» **WHAT NEEDS TO BE DONE**
Each line in the records below, from the one that contains "Task: Toggle the red Short legend marker" to the one that contains "Task: Toggle screen presenting in Google Meet", should be reproduced exactly, the first and last included.

» **GIVEN RECORDS**
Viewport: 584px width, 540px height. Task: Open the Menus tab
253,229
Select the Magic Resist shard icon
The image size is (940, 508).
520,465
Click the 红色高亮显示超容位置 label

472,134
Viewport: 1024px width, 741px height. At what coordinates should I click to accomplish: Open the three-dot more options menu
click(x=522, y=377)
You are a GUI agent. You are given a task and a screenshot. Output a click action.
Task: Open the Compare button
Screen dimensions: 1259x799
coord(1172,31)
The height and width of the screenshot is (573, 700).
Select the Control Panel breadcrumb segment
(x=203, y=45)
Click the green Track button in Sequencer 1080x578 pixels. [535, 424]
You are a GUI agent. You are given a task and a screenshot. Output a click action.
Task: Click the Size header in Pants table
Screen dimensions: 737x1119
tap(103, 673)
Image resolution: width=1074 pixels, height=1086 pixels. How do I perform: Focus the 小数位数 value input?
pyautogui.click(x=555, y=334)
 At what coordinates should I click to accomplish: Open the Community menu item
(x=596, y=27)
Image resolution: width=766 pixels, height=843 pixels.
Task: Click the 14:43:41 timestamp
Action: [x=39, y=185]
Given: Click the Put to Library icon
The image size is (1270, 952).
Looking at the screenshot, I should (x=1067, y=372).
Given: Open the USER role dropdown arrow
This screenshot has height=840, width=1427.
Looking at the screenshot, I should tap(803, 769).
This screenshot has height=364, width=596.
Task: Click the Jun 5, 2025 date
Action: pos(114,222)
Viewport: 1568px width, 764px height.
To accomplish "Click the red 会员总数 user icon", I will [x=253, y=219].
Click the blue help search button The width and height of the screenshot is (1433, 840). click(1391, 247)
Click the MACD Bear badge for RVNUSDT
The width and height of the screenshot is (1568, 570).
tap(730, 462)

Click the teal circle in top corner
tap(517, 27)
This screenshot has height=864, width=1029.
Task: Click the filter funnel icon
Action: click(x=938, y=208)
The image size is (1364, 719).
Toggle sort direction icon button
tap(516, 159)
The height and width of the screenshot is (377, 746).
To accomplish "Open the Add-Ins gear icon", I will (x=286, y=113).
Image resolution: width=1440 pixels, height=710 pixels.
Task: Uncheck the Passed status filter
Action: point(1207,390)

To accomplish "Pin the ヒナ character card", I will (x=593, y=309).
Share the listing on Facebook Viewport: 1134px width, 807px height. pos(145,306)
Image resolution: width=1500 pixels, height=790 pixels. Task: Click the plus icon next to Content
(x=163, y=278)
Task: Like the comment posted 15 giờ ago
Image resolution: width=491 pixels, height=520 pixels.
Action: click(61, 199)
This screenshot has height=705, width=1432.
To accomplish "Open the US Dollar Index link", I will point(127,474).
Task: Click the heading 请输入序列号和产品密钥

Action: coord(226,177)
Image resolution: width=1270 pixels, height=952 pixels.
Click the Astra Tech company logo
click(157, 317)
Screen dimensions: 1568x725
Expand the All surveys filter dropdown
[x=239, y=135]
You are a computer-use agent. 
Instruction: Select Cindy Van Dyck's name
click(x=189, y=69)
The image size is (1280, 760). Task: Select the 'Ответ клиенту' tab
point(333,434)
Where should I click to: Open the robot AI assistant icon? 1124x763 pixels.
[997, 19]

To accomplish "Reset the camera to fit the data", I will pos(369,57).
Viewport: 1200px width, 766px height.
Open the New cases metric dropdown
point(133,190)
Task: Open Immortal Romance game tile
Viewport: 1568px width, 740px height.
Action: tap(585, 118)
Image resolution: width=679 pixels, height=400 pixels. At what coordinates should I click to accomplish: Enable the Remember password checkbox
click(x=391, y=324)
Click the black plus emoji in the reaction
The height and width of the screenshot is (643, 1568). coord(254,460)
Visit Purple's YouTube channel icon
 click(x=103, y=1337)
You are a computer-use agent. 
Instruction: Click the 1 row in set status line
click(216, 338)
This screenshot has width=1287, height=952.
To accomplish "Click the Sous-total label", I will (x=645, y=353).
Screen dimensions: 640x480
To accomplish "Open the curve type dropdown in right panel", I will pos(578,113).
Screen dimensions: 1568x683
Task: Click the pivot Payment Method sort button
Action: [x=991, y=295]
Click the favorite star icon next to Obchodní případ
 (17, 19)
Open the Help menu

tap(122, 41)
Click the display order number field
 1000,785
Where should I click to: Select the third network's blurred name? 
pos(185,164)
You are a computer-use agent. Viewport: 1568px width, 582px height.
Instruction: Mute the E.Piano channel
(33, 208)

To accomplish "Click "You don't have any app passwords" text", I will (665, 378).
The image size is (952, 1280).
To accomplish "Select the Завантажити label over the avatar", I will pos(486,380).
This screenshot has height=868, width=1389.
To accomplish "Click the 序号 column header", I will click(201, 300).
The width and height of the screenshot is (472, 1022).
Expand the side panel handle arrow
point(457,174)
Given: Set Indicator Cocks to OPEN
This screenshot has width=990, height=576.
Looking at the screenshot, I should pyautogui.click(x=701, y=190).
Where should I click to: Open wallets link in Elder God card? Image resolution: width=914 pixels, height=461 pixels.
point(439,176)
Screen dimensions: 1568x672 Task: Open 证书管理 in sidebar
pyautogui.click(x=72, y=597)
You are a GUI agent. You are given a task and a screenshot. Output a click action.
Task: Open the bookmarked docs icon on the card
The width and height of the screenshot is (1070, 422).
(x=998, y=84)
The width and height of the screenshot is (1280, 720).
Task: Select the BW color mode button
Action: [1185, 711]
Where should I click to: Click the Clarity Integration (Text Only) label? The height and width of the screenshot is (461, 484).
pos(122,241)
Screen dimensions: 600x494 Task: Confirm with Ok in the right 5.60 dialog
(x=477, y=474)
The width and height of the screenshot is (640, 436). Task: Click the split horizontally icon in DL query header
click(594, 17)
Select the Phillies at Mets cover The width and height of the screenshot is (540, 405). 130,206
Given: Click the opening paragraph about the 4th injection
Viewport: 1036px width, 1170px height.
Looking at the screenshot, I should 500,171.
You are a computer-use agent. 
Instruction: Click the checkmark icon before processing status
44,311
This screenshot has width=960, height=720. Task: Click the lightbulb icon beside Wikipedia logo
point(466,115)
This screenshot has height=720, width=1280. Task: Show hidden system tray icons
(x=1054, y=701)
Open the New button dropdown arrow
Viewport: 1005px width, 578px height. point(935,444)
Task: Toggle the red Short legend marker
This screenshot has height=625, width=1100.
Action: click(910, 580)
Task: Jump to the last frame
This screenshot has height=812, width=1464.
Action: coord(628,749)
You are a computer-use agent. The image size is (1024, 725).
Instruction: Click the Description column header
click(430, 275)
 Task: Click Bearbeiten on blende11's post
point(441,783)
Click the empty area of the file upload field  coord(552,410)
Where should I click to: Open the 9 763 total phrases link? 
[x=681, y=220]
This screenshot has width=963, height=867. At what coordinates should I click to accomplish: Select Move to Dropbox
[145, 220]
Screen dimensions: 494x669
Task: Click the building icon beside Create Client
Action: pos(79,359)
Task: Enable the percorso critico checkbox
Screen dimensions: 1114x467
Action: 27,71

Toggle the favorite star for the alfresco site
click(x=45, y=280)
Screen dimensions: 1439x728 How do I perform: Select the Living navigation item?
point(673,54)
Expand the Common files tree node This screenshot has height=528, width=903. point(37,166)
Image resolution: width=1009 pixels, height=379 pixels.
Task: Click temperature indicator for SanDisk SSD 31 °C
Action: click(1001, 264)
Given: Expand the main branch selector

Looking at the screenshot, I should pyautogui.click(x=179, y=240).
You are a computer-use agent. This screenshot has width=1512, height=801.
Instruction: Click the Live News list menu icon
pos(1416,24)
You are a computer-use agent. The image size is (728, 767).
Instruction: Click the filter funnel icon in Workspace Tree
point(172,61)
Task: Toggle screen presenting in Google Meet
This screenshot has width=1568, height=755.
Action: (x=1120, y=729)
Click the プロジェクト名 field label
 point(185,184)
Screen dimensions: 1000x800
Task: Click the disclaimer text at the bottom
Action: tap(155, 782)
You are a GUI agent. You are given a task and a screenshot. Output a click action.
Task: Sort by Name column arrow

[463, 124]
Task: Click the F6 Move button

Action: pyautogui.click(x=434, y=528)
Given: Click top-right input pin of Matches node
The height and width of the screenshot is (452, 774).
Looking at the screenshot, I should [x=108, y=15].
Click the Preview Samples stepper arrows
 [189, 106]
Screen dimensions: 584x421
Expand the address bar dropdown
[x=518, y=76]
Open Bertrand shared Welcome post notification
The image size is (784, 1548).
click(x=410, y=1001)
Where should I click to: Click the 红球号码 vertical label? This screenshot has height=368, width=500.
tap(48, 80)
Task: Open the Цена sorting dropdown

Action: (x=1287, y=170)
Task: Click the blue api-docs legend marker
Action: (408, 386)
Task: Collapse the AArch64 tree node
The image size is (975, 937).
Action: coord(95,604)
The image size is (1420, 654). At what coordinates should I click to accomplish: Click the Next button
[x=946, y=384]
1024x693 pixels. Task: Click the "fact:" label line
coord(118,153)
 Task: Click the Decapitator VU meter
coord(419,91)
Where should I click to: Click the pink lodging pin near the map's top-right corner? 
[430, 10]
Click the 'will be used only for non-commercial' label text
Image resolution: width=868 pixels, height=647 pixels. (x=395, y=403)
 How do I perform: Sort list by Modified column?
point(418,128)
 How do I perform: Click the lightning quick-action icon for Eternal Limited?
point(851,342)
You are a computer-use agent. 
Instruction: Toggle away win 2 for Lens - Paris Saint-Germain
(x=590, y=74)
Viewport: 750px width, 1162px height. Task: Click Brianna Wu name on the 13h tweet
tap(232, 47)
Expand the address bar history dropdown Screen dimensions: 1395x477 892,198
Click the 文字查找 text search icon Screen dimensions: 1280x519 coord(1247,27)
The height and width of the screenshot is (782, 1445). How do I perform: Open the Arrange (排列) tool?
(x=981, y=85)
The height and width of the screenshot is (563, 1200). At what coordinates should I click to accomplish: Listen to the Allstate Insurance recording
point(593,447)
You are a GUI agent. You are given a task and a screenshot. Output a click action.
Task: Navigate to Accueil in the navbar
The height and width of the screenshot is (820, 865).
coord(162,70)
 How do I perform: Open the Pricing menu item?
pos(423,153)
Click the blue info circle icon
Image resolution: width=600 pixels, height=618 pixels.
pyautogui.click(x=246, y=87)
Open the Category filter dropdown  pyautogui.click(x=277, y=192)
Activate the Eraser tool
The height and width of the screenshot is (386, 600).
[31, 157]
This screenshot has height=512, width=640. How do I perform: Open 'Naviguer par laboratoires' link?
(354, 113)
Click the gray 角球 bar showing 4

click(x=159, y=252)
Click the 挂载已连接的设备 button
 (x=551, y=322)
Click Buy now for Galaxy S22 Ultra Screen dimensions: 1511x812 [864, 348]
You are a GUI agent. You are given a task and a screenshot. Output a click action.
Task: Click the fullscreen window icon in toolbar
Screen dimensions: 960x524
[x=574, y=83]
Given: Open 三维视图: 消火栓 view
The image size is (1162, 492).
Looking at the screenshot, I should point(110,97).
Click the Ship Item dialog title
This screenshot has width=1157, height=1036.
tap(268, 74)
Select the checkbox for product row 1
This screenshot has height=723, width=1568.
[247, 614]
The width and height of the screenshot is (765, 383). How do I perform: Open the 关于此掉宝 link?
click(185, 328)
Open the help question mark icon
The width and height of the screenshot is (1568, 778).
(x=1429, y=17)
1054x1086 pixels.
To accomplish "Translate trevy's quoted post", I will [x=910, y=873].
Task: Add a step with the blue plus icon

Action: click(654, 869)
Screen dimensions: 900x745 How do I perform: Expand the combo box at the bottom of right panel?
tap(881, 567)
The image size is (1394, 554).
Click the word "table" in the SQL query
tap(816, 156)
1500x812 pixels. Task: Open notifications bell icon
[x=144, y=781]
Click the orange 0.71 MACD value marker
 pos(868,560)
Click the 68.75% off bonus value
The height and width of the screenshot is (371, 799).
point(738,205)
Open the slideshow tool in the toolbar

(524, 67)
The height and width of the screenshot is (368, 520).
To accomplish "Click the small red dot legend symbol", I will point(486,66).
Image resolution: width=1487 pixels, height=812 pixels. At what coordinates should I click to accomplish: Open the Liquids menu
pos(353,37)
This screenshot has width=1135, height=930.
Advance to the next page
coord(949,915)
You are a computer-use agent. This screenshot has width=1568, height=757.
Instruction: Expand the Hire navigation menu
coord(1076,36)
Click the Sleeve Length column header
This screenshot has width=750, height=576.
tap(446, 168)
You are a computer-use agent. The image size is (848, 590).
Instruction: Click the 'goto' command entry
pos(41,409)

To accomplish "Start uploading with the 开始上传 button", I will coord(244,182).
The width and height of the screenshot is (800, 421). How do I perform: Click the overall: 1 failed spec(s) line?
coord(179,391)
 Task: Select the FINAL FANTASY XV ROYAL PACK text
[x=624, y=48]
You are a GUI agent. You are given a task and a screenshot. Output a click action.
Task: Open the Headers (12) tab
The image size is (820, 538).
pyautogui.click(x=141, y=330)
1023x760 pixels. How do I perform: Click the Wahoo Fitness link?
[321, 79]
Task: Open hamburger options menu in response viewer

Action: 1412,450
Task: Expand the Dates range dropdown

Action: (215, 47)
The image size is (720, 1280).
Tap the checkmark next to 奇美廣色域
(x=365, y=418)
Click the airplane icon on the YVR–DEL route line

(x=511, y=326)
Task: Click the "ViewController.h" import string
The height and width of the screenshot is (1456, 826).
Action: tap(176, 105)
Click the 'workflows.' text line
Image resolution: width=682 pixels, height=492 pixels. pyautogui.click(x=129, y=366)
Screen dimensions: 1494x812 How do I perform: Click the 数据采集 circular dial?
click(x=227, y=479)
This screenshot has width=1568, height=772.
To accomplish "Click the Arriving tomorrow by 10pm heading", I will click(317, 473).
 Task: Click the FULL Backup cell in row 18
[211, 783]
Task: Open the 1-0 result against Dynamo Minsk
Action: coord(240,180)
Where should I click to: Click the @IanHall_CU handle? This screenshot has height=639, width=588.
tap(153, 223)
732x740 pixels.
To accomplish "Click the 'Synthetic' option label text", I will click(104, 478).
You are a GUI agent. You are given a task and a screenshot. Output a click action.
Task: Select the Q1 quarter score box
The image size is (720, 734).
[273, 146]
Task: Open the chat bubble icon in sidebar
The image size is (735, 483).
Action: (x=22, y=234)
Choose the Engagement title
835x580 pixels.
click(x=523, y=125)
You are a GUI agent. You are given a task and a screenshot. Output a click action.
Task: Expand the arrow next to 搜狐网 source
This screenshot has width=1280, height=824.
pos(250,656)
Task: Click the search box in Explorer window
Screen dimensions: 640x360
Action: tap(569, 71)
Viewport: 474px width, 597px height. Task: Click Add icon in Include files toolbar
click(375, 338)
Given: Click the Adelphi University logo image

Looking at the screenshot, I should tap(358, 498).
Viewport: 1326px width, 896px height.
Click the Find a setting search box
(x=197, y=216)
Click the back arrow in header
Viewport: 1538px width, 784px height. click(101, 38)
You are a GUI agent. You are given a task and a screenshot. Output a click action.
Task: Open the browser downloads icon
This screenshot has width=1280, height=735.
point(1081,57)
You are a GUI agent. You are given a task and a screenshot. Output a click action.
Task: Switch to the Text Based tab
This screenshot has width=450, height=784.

» **RESPONSE FOR THIS EXERCISE**
Task: Toggle the red Short legend marker
This screenshot has height=625, width=1100.
Action: click(910, 580)
Task: Jump to the last frame
This screenshot has height=812, width=1464.
Action: coord(628,749)
You are a computer-use agent. The image size is (1024, 725).
Instruction: Click the Description column header
click(430, 275)
 Task: Click Bearbeiten on blende11's post
point(441,783)
Click the empty area of the file upload field  coord(552,410)
Where should I click to: Open the 9 763 total phrases link? 
[x=681, y=220]
This screenshot has width=963, height=867. At what coordinates should I click to accomplish: Select Move to Dropbox
[145, 220]
Screen dimensions: 494x669
Task: Click the building icon beside Create Client
Action: pos(79,359)
Task: Enable the percorso critico checkbox
Screen dimensions: 1114x467
Action: 27,71

Toggle the favorite star for the alfresco site
click(x=45, y=280)
Screen dimensions: 1439x728 How do I perform: Select the Living navigation item?
point(673,54)
Expand the Common files tree node This screenshot has height=528, width=903. point(37,166)
Image resolution: width=1009 pixels, height=379 pixels.
Task: Click temperature indicator for SanDisk SSD 31 °C
Action: click(1001, 264)
Given: Expand the main branch selector

Looking at the screenshot, I should pyautogui.click(x=179, y=240).
You are a computer-use agent. This screenshot has width=1512, height=801.
Instruction: Click the Live News list menu icon
pos(1416,24)
You are a computer-use agent. The image size is (728, 767).
Instruction: Click the filter funnel icon in Workspace Tree
point(172,61)
Task: Toggle screen presenting in Google Meet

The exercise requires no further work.